A grieving father wants answers from Vancouver police after his daughter was removed from a missing persons list before being found deceased in a downtown hotel.

Bruce Ogilvie stumbled into fatherhood when he and his then-partner adopted a young relative who needed a family, and for more than three decades he loved his daughter with all his heart.

"Possibly the proudest moment of my life is when the adoption came through,” said Ogilvie. “Wow, I'm a dad!"

Lila Moody-Ogilvie, 34, suddenly stopped posting to social media and contacting relatives, so her family reported her missing to Vancouver police on Feb. 28.

A few days later, on March 3, Ogilvie called police for an update.

"Lila had been taken off the missing person's list,” said Ogilvie. “And my immediate reaction was, 'Well, what does that mean?'"

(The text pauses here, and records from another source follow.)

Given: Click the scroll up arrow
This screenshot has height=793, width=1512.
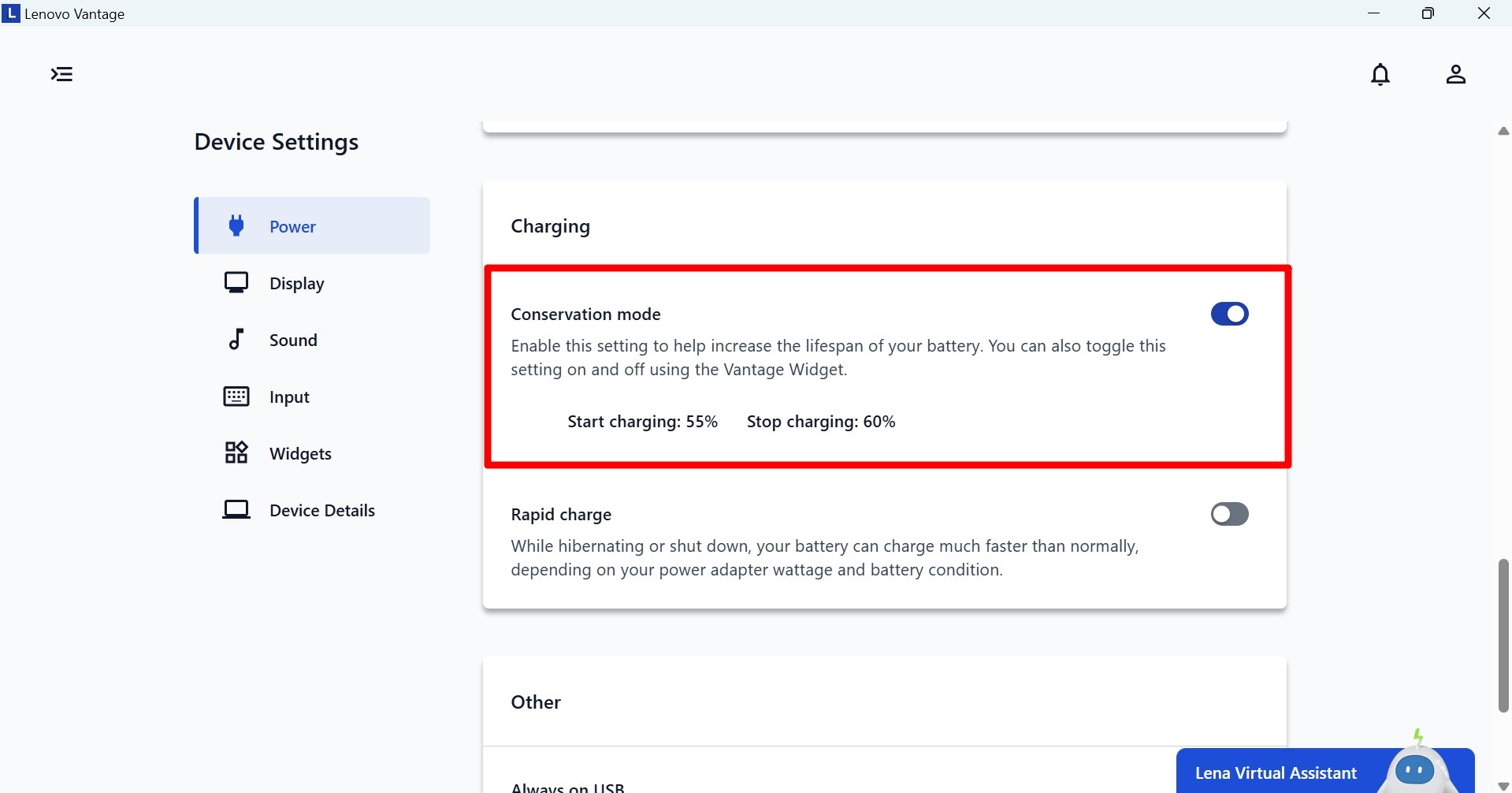Looking at the screenshot, I should point(1503,131).
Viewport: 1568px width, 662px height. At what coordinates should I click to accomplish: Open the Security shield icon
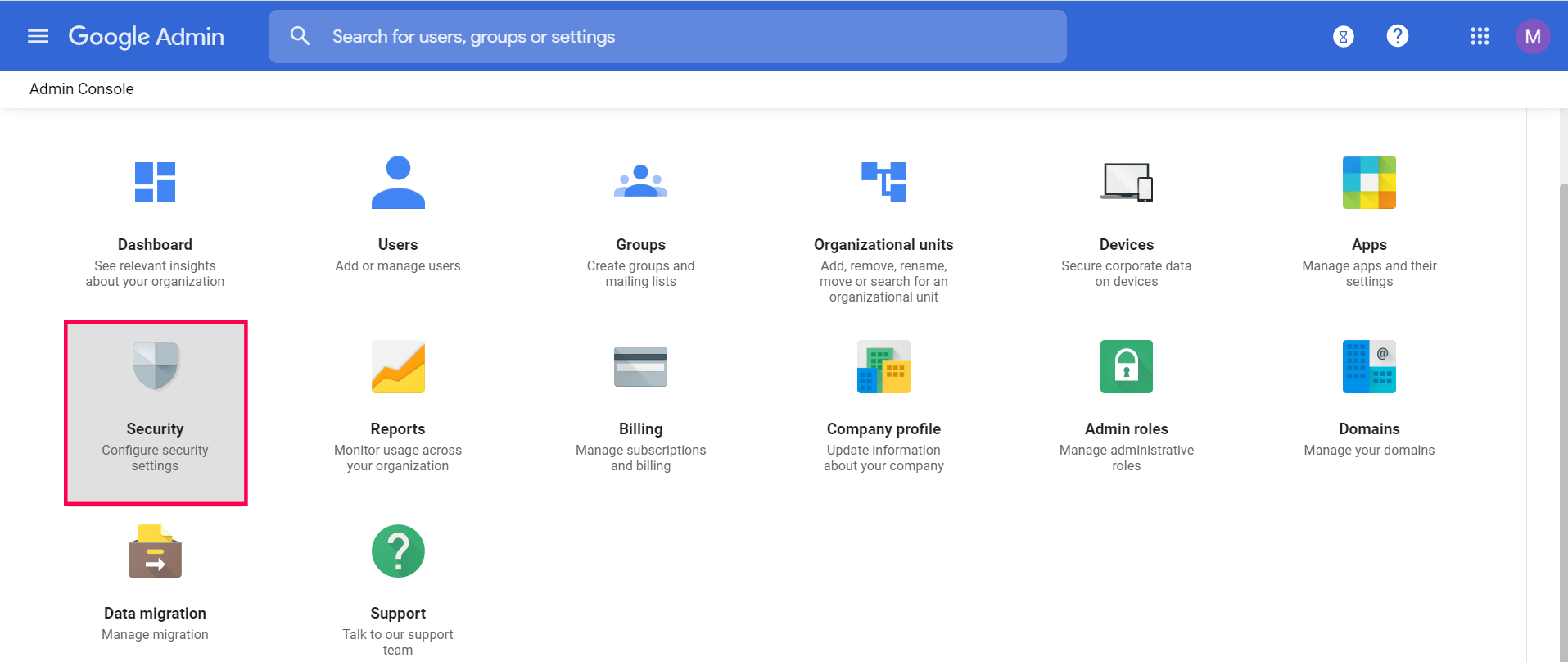click(x=155, y=366)
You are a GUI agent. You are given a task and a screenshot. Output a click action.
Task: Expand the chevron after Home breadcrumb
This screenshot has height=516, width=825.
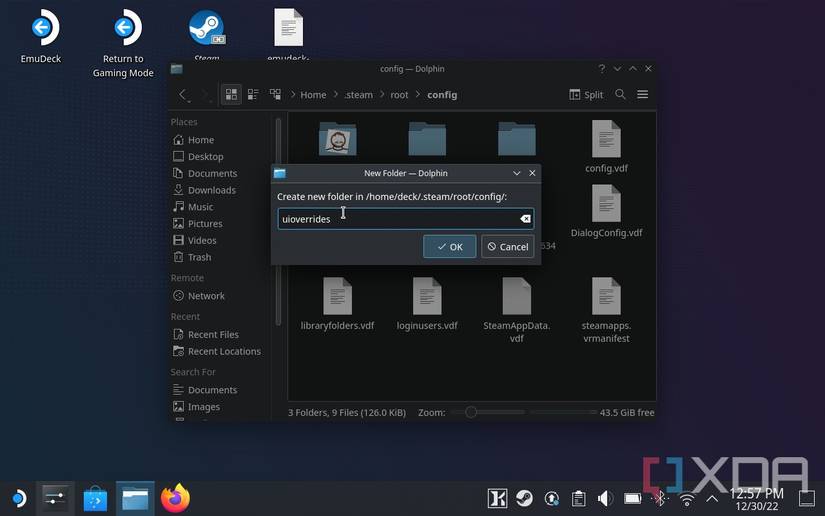click(x=335, y=95)
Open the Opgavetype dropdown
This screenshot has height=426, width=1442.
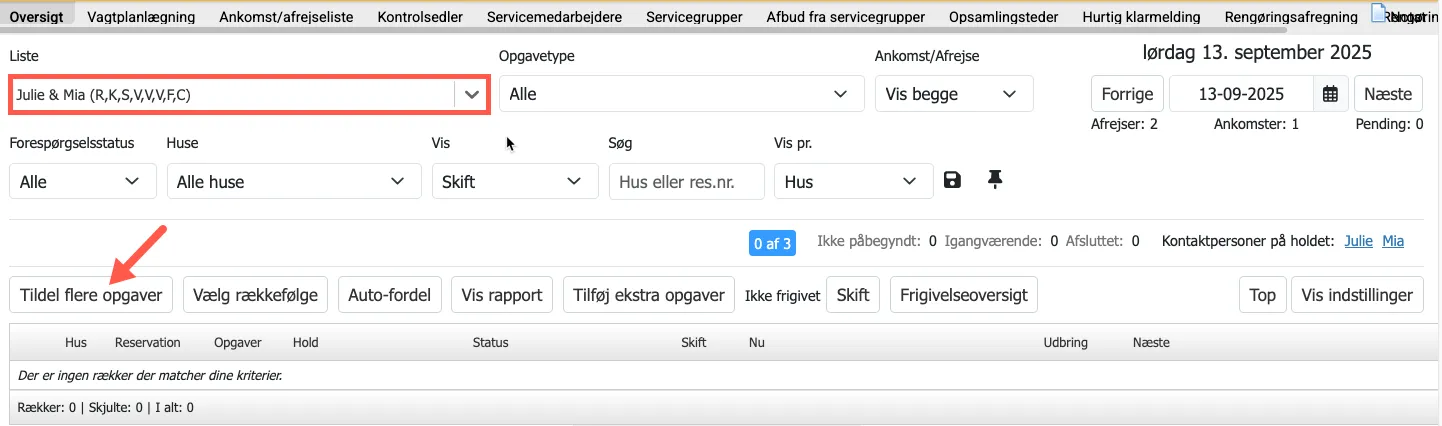click(681, 94)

The person on the other end of the phone at VPD said it likely meant a police officer had been in contact with his daughter, but that never happened.

A clerical error had led to her being removed from the missing list, and nobody had seen or heard from her, not even friends living in the same building.

“She didn’t deserve to go that way and to be neglected the way she was,” said Sharon Small who lived on the same floor as Moody-Ogilvie at the Marble Arch Hotel, a supportive housing building on Richards Street.

According to Moody-Ogilvie’s father, she was found deceased March 10, in the room next door to her own on the top floor of the hotel.

"There was an odour coming from that room,” he said. “When the police called me back about this clerical error they said then they were going to get serious about looking for her."

But it was still several days after that when Moody-Ogilvie was eventually found. Small confirms a strong odour was coming from the room.

Vancouver police don’t believe Moody-Ogilvie’s death was suspicious in nature.

A statement from Deputy Chief Const. Laurence Rankin says Indigenous women are at an increased risk of harm. Indigenous women in the Downtown Eastside are more likely than others to go missing, so police prioritize missing person cases and start investigations without delay.

“We offer our deepest sympathies to the Ogilvie family about the loss of their daughter. Although I cannot get into the details surrounding her death at this time, I can tell you her death is not suspicious,” reads Rankin’s statement. “However, it concerns me that the family is frustrated by their interaction with our staff and investigators. We understand that they have submitted a complaint to the Office of the Police Complaint Commissioner. As part of this process, we will fully review our investigation and work with the OPCC.”

Moody-Ogilvie’s father says the BC Coroners Service has told him they believe his daughter likely died of a drug overdose days before she was initially reported missing.

“She was a loving person… and she was a loved person,” he said when asked what he wants the world to know about his daughter.